Abstract
Herpesvirus genomes are decoded by host RNA polymerase enzymes, generating mRNAs that are post-transcriptionally modified and exported to the cytoplasm through the combined work of host and viral factors. These viral mRNAs bear 5′-m7G caps and poly(A) tails that should permit assembly of canonical eIF4F cap-binding complexes to initiate protein synthesis. However, the precise mechanisms of translation initiation remain to be investigated for most herpesviruses. eIF4F assembly requires mTORC1-dependent phosphorylation of 4E-BP1, which releases eIF4E from repressive protein complexes. Here, we report that mTORC1 is active and eIF4F is readily detectable throughout the Kaposi’s sarcoma-associated herpesvirus (KSHV) replication cycle. Pharmacologic inhibition of mTORC1 activity caused eIF4F disassembly in KSHV-infected cells, indicating that the mTORC1/4E-BP1/eIF4F signalling axis was intact during virus replication. mTORC1 activity contributed to global protein synthesis in infected cells and was required for lytic gene expression immediately upon reactivation from latency. However, once early gene expression had begun, mTORC1 activity was largely dispensable for viral genome replication, late gene expression, and release of infectious viral progeny. Furthermore, polysome fractionation and RNA-sequencing analysis demonstrated that the translational efficiency of viral mRNA was unaltered by changes in the abundance of eIF4F. Accumulating evidence suggests that herpesvirus mRNA translation can be initiated in an eIF4F-independent manner by an alternative mTORC1/4EBP1-resistant initiation complex, thereby facilitating translation of viral mRNA and the production of infectious progeny.

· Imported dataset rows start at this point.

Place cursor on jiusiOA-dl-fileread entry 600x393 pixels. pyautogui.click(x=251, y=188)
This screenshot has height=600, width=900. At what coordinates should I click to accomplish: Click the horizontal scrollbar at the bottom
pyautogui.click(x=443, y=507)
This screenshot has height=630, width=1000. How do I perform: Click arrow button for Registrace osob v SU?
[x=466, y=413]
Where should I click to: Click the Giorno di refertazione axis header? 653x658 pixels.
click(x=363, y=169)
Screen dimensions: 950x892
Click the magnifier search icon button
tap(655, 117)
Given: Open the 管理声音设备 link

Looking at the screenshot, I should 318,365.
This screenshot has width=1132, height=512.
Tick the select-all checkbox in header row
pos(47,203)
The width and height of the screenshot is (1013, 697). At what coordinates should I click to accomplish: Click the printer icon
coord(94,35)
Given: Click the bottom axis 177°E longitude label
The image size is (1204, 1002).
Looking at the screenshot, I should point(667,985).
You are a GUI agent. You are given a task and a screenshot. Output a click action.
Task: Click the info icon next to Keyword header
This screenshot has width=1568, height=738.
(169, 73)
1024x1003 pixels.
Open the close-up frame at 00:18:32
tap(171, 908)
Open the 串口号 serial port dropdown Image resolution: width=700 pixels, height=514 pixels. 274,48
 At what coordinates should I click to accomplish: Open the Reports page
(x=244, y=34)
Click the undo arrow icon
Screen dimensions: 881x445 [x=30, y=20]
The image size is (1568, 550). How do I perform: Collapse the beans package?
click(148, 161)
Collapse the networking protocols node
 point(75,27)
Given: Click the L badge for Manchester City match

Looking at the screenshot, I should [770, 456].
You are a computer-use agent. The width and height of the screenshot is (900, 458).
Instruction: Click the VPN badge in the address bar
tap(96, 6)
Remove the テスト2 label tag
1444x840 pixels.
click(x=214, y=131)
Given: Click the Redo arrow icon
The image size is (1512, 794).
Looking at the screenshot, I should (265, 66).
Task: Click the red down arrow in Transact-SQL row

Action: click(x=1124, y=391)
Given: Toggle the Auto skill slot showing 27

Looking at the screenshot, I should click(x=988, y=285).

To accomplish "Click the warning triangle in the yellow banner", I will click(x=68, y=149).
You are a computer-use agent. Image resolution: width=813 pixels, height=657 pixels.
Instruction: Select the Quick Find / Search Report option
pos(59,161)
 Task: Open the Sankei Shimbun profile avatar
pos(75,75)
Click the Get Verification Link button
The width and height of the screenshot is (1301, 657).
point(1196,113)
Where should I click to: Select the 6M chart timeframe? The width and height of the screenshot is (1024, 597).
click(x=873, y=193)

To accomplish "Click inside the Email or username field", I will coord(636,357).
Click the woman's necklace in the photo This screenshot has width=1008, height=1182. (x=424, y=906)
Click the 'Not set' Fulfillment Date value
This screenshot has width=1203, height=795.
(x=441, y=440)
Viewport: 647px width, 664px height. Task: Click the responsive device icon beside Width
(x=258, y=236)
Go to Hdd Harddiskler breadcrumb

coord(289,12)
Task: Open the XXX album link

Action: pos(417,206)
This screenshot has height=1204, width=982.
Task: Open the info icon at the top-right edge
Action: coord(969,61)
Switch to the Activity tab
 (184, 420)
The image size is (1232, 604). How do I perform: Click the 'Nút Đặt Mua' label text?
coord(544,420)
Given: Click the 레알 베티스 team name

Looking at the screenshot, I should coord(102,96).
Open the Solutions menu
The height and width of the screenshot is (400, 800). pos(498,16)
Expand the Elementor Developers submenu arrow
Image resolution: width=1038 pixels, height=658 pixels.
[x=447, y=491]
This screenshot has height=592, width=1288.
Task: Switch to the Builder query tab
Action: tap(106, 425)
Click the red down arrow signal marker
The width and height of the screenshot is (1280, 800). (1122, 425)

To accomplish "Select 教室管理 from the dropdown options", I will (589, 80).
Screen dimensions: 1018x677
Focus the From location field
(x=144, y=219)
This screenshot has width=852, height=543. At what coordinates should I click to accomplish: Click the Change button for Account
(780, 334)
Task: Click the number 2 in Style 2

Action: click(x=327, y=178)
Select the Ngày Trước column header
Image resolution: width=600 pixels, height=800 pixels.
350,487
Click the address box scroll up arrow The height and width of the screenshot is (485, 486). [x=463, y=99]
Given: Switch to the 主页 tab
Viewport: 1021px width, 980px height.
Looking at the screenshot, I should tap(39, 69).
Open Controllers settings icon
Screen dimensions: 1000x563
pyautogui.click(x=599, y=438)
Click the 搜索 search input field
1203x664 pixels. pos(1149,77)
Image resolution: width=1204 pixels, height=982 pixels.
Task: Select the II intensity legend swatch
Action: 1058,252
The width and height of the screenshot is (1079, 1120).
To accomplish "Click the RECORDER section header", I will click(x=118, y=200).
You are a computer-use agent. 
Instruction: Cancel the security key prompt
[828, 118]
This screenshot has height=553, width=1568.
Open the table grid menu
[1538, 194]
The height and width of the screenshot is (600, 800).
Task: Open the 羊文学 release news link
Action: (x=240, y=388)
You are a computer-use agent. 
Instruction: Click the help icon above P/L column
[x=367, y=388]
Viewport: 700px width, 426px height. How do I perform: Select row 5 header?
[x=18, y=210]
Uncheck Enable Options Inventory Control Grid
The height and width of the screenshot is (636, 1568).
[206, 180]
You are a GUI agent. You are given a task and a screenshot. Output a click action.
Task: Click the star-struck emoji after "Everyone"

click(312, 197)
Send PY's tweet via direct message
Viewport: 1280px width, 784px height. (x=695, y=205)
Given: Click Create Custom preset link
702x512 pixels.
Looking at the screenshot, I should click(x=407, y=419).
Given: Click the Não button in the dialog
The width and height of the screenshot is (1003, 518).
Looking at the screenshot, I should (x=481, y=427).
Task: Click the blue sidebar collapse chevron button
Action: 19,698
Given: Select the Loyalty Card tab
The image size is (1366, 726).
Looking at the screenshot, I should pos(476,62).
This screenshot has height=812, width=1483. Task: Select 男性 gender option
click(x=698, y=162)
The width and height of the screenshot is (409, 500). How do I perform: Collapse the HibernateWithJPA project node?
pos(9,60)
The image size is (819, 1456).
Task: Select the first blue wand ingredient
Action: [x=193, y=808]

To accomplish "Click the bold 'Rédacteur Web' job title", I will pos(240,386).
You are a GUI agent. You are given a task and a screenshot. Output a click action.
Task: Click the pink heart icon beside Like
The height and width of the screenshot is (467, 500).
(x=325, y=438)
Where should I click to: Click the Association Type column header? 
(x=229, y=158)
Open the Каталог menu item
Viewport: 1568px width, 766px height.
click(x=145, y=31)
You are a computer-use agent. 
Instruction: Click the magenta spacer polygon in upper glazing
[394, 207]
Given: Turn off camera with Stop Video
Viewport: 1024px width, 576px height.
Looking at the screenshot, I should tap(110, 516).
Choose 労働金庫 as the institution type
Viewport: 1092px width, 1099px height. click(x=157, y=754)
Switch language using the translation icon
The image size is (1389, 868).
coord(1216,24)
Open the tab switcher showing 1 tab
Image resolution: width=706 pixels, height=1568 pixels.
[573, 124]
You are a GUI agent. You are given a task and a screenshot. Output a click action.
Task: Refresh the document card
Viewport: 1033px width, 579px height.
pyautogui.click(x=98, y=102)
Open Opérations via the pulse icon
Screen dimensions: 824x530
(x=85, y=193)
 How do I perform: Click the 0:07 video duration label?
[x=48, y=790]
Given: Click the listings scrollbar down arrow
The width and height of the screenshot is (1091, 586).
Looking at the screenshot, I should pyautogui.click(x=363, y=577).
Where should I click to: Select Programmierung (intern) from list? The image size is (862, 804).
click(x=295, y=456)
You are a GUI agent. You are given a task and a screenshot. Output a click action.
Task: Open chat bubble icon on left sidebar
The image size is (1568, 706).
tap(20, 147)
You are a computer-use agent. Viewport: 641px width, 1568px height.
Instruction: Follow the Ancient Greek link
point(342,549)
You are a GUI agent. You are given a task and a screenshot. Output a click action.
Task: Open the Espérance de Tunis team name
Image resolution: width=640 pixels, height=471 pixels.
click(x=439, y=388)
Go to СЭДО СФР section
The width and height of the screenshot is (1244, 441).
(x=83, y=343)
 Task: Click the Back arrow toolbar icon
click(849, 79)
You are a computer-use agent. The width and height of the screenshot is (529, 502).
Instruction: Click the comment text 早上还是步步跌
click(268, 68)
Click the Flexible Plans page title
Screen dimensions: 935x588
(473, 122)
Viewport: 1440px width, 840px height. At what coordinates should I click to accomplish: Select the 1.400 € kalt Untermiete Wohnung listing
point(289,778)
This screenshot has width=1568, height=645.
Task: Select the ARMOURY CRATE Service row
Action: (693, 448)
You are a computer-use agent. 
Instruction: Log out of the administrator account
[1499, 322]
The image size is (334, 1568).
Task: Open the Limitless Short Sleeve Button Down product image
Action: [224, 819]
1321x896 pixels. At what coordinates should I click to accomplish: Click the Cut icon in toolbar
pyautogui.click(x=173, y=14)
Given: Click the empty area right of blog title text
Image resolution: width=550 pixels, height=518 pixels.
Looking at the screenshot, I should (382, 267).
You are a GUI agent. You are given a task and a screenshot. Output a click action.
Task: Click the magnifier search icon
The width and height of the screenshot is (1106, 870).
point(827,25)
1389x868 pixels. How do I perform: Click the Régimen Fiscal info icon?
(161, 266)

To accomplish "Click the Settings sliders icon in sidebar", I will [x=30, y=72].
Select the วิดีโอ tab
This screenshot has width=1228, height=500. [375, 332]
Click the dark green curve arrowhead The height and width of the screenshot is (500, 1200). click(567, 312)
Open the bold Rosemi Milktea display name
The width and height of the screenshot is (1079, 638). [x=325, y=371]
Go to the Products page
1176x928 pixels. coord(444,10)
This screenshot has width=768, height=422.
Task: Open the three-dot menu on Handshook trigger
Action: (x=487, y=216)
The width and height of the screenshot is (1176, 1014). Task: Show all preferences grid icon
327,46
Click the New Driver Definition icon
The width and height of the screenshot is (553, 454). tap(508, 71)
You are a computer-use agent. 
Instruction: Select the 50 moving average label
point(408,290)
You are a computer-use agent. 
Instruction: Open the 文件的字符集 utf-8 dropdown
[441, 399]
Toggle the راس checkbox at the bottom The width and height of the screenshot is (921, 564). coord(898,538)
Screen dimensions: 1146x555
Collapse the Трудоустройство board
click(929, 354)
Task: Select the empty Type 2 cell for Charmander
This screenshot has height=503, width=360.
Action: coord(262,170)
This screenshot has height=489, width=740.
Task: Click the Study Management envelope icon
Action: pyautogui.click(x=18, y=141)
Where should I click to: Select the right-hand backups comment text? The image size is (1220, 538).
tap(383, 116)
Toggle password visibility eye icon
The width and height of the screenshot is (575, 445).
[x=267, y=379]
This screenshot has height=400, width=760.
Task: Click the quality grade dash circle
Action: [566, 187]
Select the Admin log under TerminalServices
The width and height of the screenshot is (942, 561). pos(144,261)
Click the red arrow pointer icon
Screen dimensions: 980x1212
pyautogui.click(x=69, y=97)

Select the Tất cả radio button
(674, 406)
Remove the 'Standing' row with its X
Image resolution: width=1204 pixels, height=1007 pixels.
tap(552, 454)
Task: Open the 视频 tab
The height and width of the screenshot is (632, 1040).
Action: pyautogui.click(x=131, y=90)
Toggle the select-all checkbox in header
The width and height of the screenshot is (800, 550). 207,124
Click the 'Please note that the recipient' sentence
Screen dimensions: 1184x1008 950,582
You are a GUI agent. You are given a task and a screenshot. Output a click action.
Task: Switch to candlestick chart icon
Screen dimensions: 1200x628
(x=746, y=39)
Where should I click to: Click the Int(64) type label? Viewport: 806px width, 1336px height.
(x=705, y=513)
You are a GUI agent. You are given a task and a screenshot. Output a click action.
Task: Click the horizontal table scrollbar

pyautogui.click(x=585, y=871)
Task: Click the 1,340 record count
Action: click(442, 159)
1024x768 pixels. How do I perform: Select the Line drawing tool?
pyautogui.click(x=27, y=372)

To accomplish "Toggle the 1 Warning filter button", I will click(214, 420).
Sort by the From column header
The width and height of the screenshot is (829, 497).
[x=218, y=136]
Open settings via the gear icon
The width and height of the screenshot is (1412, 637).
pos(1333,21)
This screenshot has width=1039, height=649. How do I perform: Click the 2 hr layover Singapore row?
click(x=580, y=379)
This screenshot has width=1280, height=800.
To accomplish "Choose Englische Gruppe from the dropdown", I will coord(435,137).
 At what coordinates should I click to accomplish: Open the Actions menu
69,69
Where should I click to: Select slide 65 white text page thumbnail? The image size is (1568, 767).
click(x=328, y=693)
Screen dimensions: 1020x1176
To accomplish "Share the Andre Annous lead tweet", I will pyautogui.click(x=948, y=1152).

Author summary All viruses require complex host cell machinery to convert viral mRNAs into proteins. Efficient protein synthesis is required to meet the high anabolic demands of a growing cell. A protein complex known as mechanistic target of rapamycin complex 1 (mTORC1) is a master regulator of protein synthesis. In nutrient-rich conditions, mTORC1 is active and promotes protein synthesis. In nutrient-poor conditions or under stress, mTORC1 is rapidly shut off, and global protein synthesis is arrested. Remarkably, we discovered that synthesis of Kaposi’s sarcoma-associated herpesvirus (KSHV) proteins is largely resistant to drugs that inhibit mTORC1, including rapamycin and a more recently developed drug known as Torin. These surprising findings suggest that herpesviruses may employ previously unknown mechanisms to ensure efficient synthesis of viral proteins in situations when canonical translation initiation machinery would be expected to succumb to stress.